MC68332 TPU interrupts

VCP · ‎05-07-2023

a) Following TPU module configuration is done in project

*M332_TPU_TMCR = 0x1e4c; /* TCR1 time base is selected = 250nsec,
TCR2 = 4usec, emulation mode */
*M332_TPU_TICR = 0x0370;/* Interrupt level is 3,interrupt vector-70, TPU base
vector */
*M332_TPU_CIER = 0x0;
*M332_TPU_CFSR0 = 0xeeee; /* Configure TPU Channels 12-15 as QOM */
*M332_TPU_CFSR1 = 0xeee0; /* Configure TPU Channels 9-11 as QOM */
*M332_TPU_CFSR2 = 0x0;
*M332_TPU_CFSR3 = 0x0;
*M332_TPU_HSQR0 = 0x0;
*M332_TPU_HSQR1 = 0x0;
*M332_TPU_HSRR0 = 0x5554; /* QOM output level zero */
*M332_TPU_HSRR1 = 0x0;
*M332_TPU_CPR0 = 0x0;
*M332_TPU_CPR1 = 0x0;
*M332_TPU_CISR = 0x0;

b) The status register is configured as below

"MOVE.W #0x2100,SR"

c) QOM FUNCTIONALITY 'e' selected for CHANNEL 9, 10 and 12

d) Interrupts enabled for CHANNEL 9, 10 and 12 as below

M332_TPU_CIER := "or"(M332_TPU_CIER,16#1600#);

Code stops execution after few minutes when TPU interrupts are enabled and ISRs are executed.

Can anybody please verify and confirm whether the above TPU configuration is correct?

VCP · ‎05-16-2023

1. We have assigned unique IARB values for only SIM, QSM and TPU modules.

2. Make sure that your code has "locks" between all variables shared between the ISRs and the mainline code. what does "locks" mean?

3. We have enabled interrupts for 5 TPU channels and assigned same priority levels to all 5 channels.

3. We are running code from external flash memory and we see that code execution stops by observing TPU channels suddenly stops driving in QOM functionality mode.

4. We have written exception handler routine for all CPU exceptions but observed it has not entered any of these routines.

5. We have not used any hardware/software watch dog

TomE · ‎05-16-2023

> what does "locks" mean?

https://en.wikipedia.org/wiki/Race_condition#Example

You will have variables and structures shared between the mainline code and the interrupt service routines. There has to be some form of mutex or "lock" to protect accesses. For a simple OS on a uniprocessor the normal way is to disable all interrupts around accesses in the mainline.

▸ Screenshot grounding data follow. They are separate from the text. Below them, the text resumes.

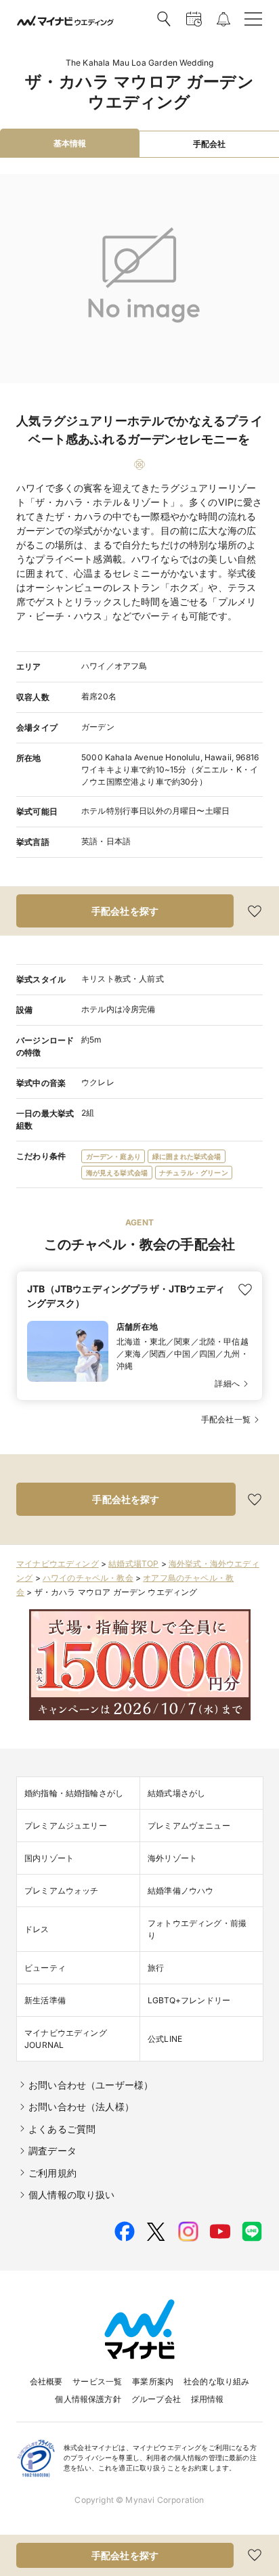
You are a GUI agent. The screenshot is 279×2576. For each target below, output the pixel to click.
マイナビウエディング (57, 1563)
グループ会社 (156, 2399)
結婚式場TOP (133, 1563)
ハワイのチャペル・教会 (88, 1578)
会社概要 (46, 2381)
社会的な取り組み (216, 2381)
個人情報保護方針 (88, 2399)
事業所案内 (152, 2381)
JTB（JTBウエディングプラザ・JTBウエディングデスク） (126, 1296)
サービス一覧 (97, 2381)
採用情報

The Coldfire and M68K are a little more complicated as they have multiple interrupt levels in the CPU (and not just in an interrupt controller). "Best practice" here is to have one function that disables interrupts and returns the current level, and a second one that restores the level. Your compiler library should provide a function like this, or you should write one yourself. Something like "asm_set_ipl()" being used here in our FlexCAN code:

    #define CAN_IPL 5
    uint16_t old_ipl = asm_set_ipl( CAN_IPL );
    // Done the way the manual says
    p->regs->msg_buf[RR_RESP_OBJ].ctrl_flags_len = 0x0800; // tx idle
    flexcan_id_to_devid( &p->regs->msg_buf[RR_RESP_OBJ], p_msg->id );
    p->regs->msg_buf[RR_RESP_OBJ].d0123 = *(uint32_t*)&p_msg->d[0];
    p->regs->msg_buf[RR_RESP_OBJ].d4567 = *(uint32_t*)&p_msg->d[4];
    p->regs->msg_buf[RR_RESP_OBJ].ctrl_flags_len = 0x0A00 | p_msg->len;
    volatile int timer = p->regs->timer; // unlock
    asm_set_ipl( old_ipl );

In most places in our code the above would be "old_ipl = asm_set_ipl(7)" to completely disable interrupts, but in this case we're only disabling to the level that the CAN interrupts run at, allowing higher ones to run.

If none of your exception handlers are running, then the code is probably "stuck" somewhere in an infinite loop. I'd suggest you write a timer-based interrupt handler running at IPL7 (the one you can't mask out). Have that run periodically and have it print the PC where it was interrupted from. You can usually do this in C by the following, which works on the Coldfire (but probably needs a different offset for M68K with your compiler):

static void soft_wdt_callback( void )
{
    uint32_t stack[1];
    // The magic 9 gives the return address of the next frame up.
    DEBUG( 1, "Got soft WDT during %p", (void *)stack[9] );
}

Basically, hack up a soft watchdog that can tell you where the code is stuck. Or use a debug pod to do the same thing if you have one.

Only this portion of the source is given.